EXERCISE GOAL —
Only the lines containing "height" should appear in the answer, copied from the listing below.

DATA EXTRACT —
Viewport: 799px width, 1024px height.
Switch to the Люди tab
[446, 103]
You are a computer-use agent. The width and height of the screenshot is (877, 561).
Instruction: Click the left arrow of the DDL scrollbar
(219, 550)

---

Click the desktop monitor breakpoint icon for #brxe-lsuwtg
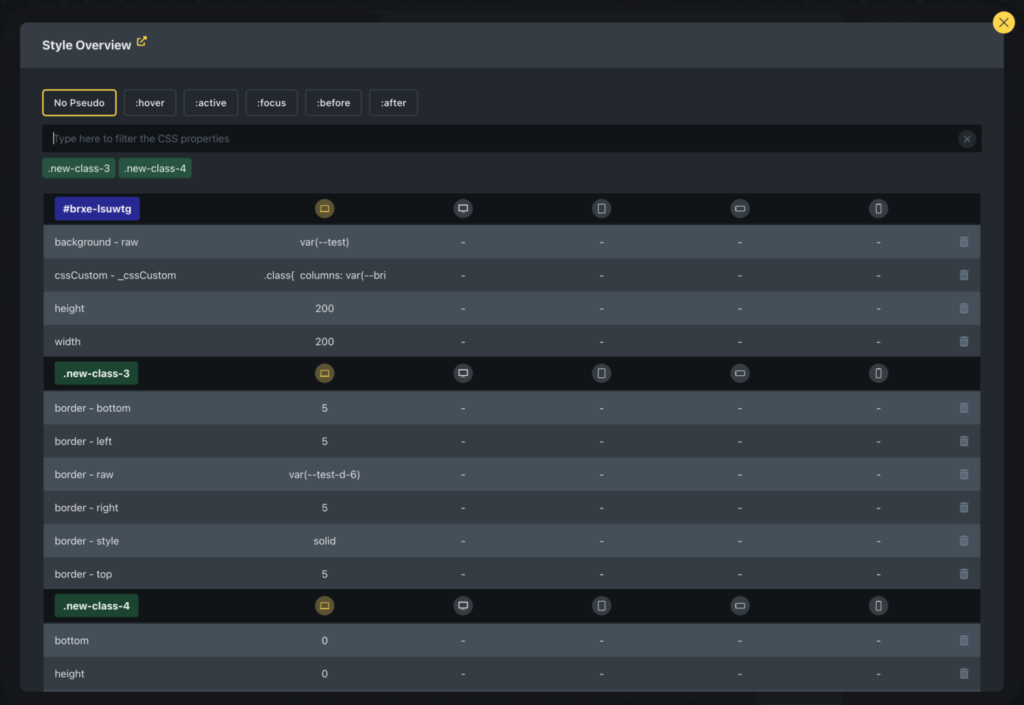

ANSWER SPACE —
Viewport: 799px width, 1024px height.
You are a computer-use agent. The width and height of the screenshot is (877, 561).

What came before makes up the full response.